### TEXT EXCERPT
|---|
News

1 in 12 MIs Present With Life-Threatening Noncardiac Condition


 

ORLANDO, FLA. — One in 12 patients with acute MI presents with a concomitant acute potentially life-threatening noncardiac condition, Judith H. Lichtman, Ph.D., reported at the annual meeting of the American College of Cardiology.

None of the current risk-adjustment models for MI patients that are widely used to guide clinical care and benchmark hospital and physician performance take account of these life-threatening noncardiac conditions.

Instead, the prognostic models are restricted to variables directly related to the patient's cardiovascular disease. That's largely because the models were developed using data from randomized clinical trials from which patients with significant comorbidities are generally excluded. As a consequence, the risk-adjustment models fail to account for much of the variation in short-term outcomes in MI patients, explained Dr. Lichtman of Yale University, New Haven.

This is a glaring oversight, she stressed, because those one in 12 MI patients who have a dueling potentially life-threatening acute noncardiac condition account for a disproportionate share of total inpatient deaths. Indeed, in the Prospective Registry Evaluating Outcomes After Myocardial Infarction: Events and Recovery (PREMIER) study, they had an in-hospital mortality of 20%, compared with 3% in MI patients without such comorbidities.

“We feel that in this study we've identified a very important subgroup of acute MI patients at increased risk for mortality that have really not been previously described in the literature,” she added.

The PREMIER registry involved 3,948 acute MI patients prospectively enrolled at 19 participating U.S. medical centers during 2003-2004. Chart review showed 8% had an acute potentially life-threatening noncardiac condition at the time of admission. These were not chronic conditions such as arthritis or seizure disorders. The most common of these conditions included severe pneumonia requiring intubation, trauma, stroke, sepsis, severe GI bleeding, and hip fracture. Patients who present with one of these conditions in addition to an acute MI typically require care from multiple specialists, both cardiovascular and noncardiovascular.
|---|
### INFORMATION

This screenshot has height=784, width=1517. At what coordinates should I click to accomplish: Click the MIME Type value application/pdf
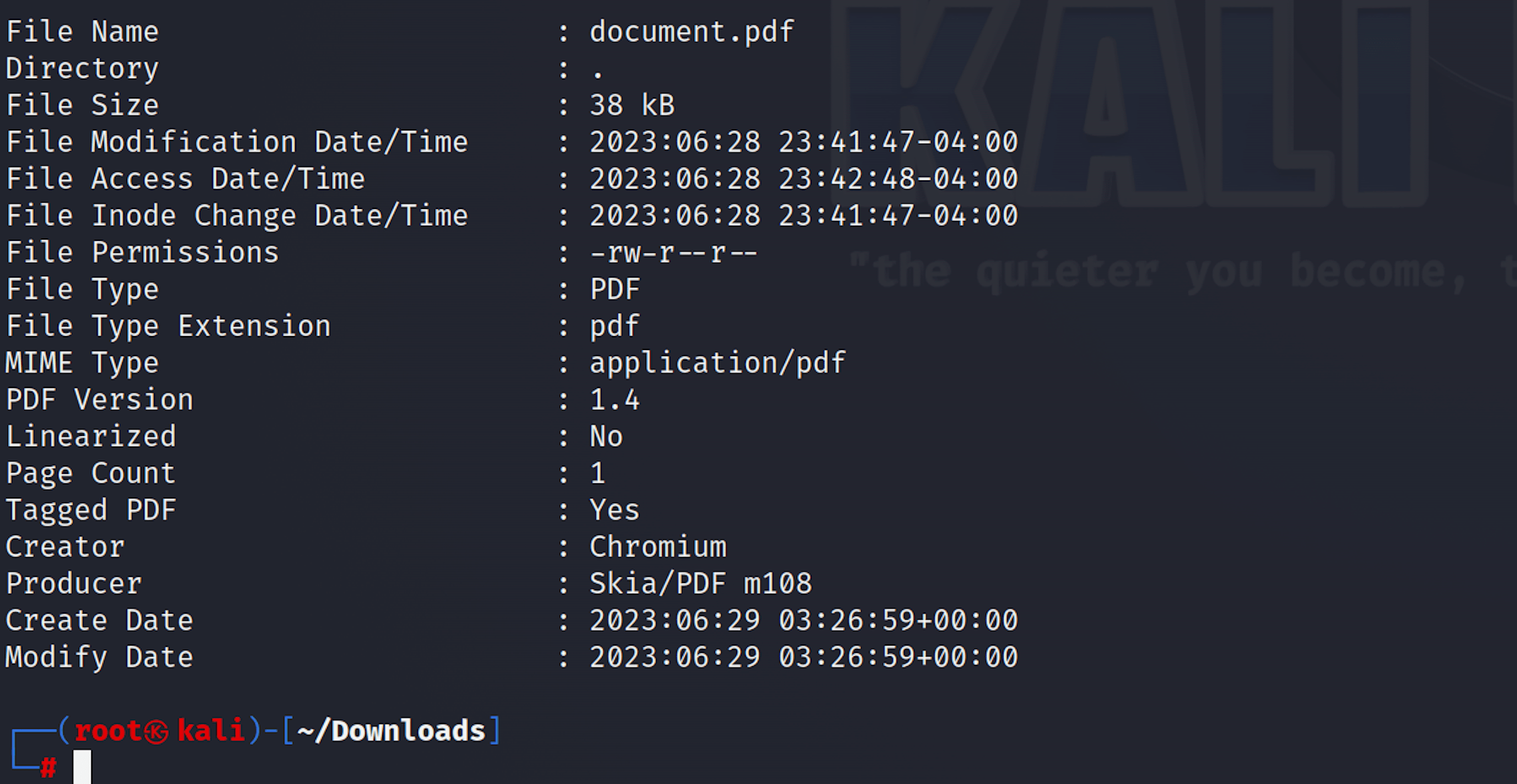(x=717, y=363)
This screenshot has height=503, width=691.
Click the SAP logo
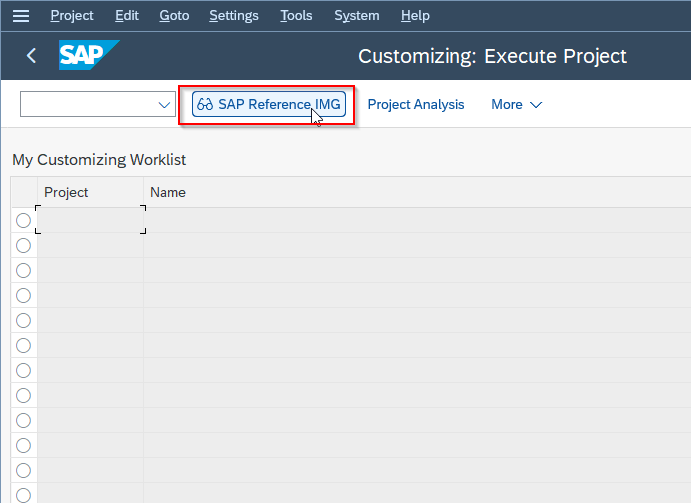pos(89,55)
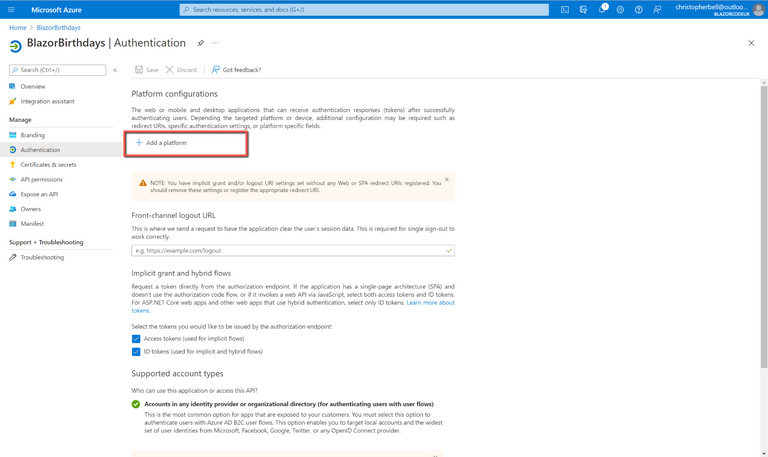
|---|
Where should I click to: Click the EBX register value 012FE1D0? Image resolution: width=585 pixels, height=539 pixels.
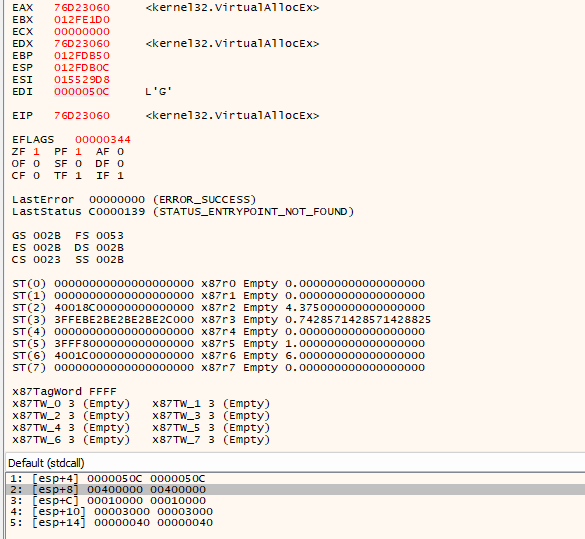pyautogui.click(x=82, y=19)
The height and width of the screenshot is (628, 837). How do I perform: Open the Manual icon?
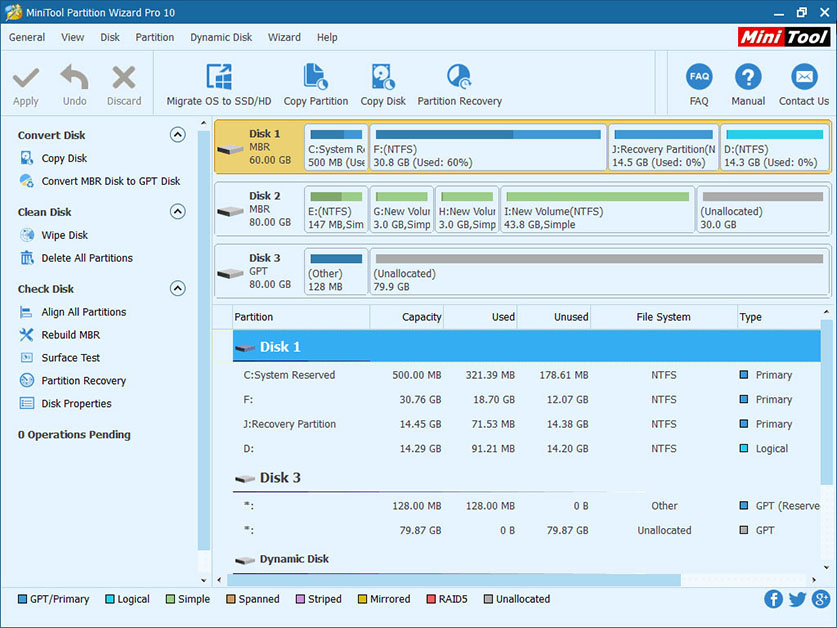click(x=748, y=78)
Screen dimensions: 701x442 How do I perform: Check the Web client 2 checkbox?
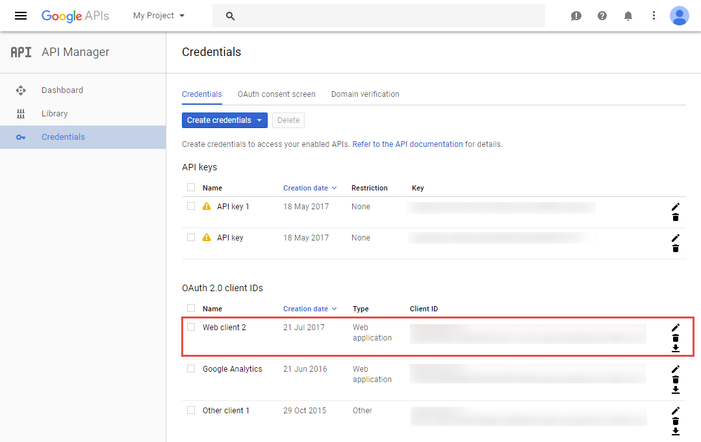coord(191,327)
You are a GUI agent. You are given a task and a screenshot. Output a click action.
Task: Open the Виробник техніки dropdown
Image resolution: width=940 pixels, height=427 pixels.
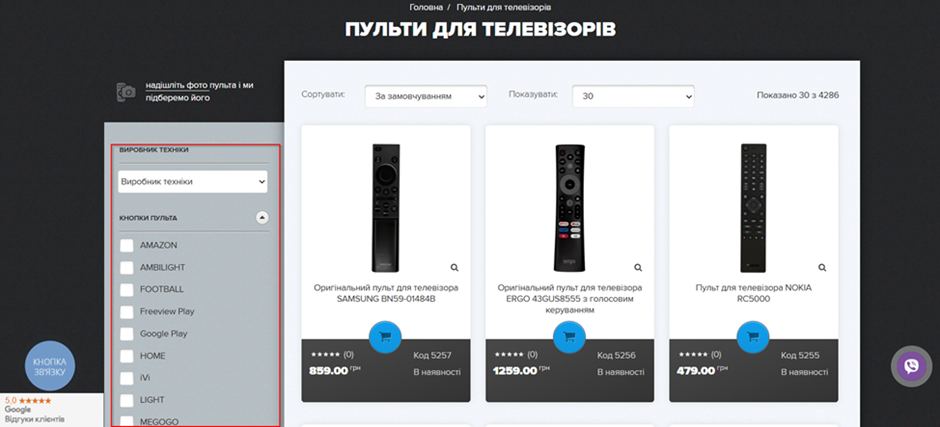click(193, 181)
|---|
### YOUR OBJECTIVE
Continue the news story about heart attack patients with life-threatening noncardiac conditions from the point where it stops.

### EXERCISE RESULT
The MI patients with acute potentially life-threatening noncardiac conditions in PREMIER presented differently from those with MI alone. They were older—a mean age of 62 years compared with 56—and more likely to be women and nonwhite. They also were more likely to have diabetes and hypertension and less likely to present with ST-elevation MI.

After adjustment for the lesser use of guideline-based initial therapies for MI in the patients with potentially life-threatening comorbid conditions, along with differences in demographics, prior history, and clinical presentation, the study showed the patients still had a 4.9-fold increased risk of in-hospital mortality.

“I think this underscores a strong need to adopt a broader perspective of the clinical factors that contribute to the initial assessment, process of care, and outcomes for acute MI patients. … These factors need to be put on the radar of these risk-adjustment models,” Dr. Lichtman concluded.

Session cochair Eric D. Peterson, M.D., of Duke University, Durham, N.C., who was a coinvestigator in the PREMIER registry, said that while most MI patients with an acute potentially life-threatening noncardiac condition are routinely admitted to coronary care units, it might make more sense for them to go directly to the intensive care unit, where caregivers are experienced in managing a wider array of very serious medical conditions.